==== Selected text ====
The odds of drawing a pair of aces in a poker hand are roughly 30 to 1.

The odds of hitting a pair of aces on consecutive swings by playing partners
on the toughest par-3 at Riverside Municipal Golf Course are, well . . .

"That's got to be as rare as it gets," said Pete Brogan, who is still digesting his role in Sunday's improbable double.

Brogan, a 40-year-old postal clerk from Portland who has been playing golf
for nearly three decades, hit the first hole-in-one of his career Sunday afternoon. Tim Landry, a 21-year-old from Falmouth who works as an apprentice at Brunswick Golf Club, followed with another hole-in-one, also his first.

"I've seen a lot of things," said Chris Gratto, one of two other witnesses to the event. "But I haven't seen anything like that."

Hole in One International, an outfit in Reno, Nev., that provides insurance for golf outings that include hole-in-one prizes, puts the odds of a hole-in-one at 10,000-to-1.

To make two in a row would make the odds 100 million-to-1.

"The more I think about it," Brogan said, "the more unbelievable it is."

The events that drew Brogan and Landry together -- they met only minutes
before their aces -- seem almost as unlikely.

Brogan has been a member at Riverside for 27 years. He needed two rounds in
order to qualify for the City Championship, but as of Sunday morning he only
had one.

So despite an ominous weather forecast and gathering clouds, he teed off at
6:40 a.m. He managed to play three holes before getting soaked by rain. He
returned home.

His playing partner and fellow postal clerk, Gratto, 47, had taken one look outside, then closed the drapes and returned to bed.

When the weather cleared, however, Brogan called Gratto because he needed a
witness for his qualifying round. They met at Riverside and played the back nine first.

A 9-handicapper, Brogan made the turn at 43. Not an awful score, but not up
to his standards.

Two days before, he had found a nearly new golf ball in the rough, a Top Flite 2000 with an imprint of St. Peter's Catholic Church, sponsor of a recent charity tournament. He was using it on Sunday.

"I figured I've got to have some help because I'm not going to make the championship flight," Brogan said of his qualifying attempt.

Help finally arrived on the front nine. Brogan drained a 100-foot birdie putt on the second hole. When he and Gratto reached the sixth tee, two of the three golfers in front were stuck in a gully that lies between tee and green.

Five minutes passed before the threesome putted out, which gave Landry and
Mike Yankowski of Portland, who had hooked up earlier in the day, time to
catch up with Brogan and Gratto.

"I was kind of irritated at being held up," Brogan said, "and my initial reaction was I'd rather not play with anybody I didn't know while I was trying to qualify."
====
● **What you need to do**:
a. Reproduce word for word the part of the golf article that opens with "Help finally arrived" and closes with "Brogan and Gratto.".
b. In the golf article, what ball was Brogan using on Sunday?
c. Carry on the golf article about the back-to-back holes-in-one, picking up after its final sentence.
The listing is separate material and has no connection to the golf article.
==== Dataset section ====
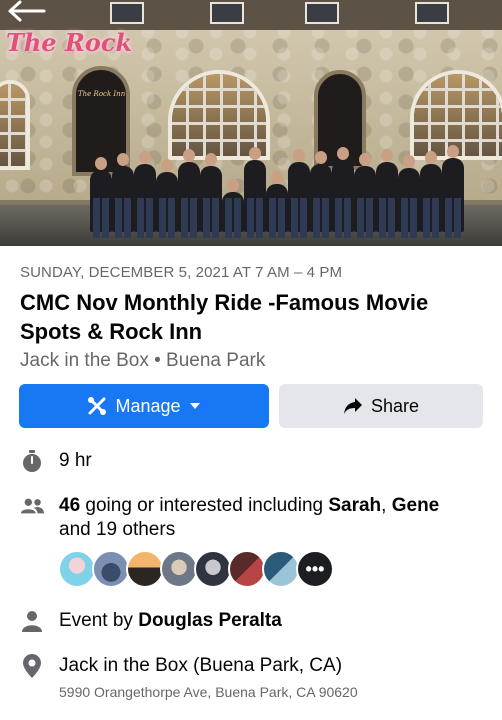 This screenshot has height=720, width=502. I want to click on stopwatch-icon, so click(32, 461).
====
● **Numbered answers**:
a.
Help finally arrived on the front nine. Brogan drained a 100-foot birdie putt on the second hole. When he and Gratto reached the sixth tee, two of the three golfers in front were stuck in a gully that lies between tee and green.

Five minutes passed before the threesome putted out, which gave Landry and
Mike Yankowski of Portland, who had hooked up earlier in the day, time to
catch up with Brogan and Gratto.

b. A nearly new Top Flite 2000 with an imprint of St. Peter's Catholic Church.

c.
But Brogan knew Yankowski from Portland High School, where they had played
baseball together. Introductions were made, then Gratto hit from the blue tees, listed at 197 yards but closer to 190, according to a Riverside assistant.

"You have to be accurate with your tee shot or you're in trouble," said Gratto, who drove left and eventually made a bogey.

With an exposed tee and elevated green, the sixth at Riverside always has a
breeze. Club selection varies from an 8-iron to a 3-wood. On Sunday the wind
blew hard but helpful, 15 to 20 mph, guessed Brogan, who chose a 6-iron and
faded it into the green.

"Just the way it rolled, I said, 'Pete, I think that went in the jar,' " Gratto said.

Because the threesome ahead had no reaction, Brogan discounted the notion
and started thinking about a birdie.

Up stepped Landry, a former soccer player at Falmouth High who has been
playing golf only four years. If not for the earlier rainstorm, he likely would have remained at work in Brunswick.

He chose a 5-iron and hit it thin, but straight. The ball struck the flagstick on one hop and dropped straight down.

Yankowski then pushed his shot to the right, and the newly formed foursome
walked expectantly down the gully and up to the green.

Empty.

They looked in the cup.

Full.

"We were all excited," Gratto said. "There was a lot of high-fiving going on. It was fun to watch, I'll tell you that."

Landry, who plays to a 7-handicap, double-bogeyed the final three holes. "My
nerves were pretty shot," he said.

Brogan, still concerned with qualifying, went bogey-par-bogey to finish at
79, good enough to land him in the championship flight.

Both Brogan and Landry continued to use the same balls, which they have
since put away as keepsakes.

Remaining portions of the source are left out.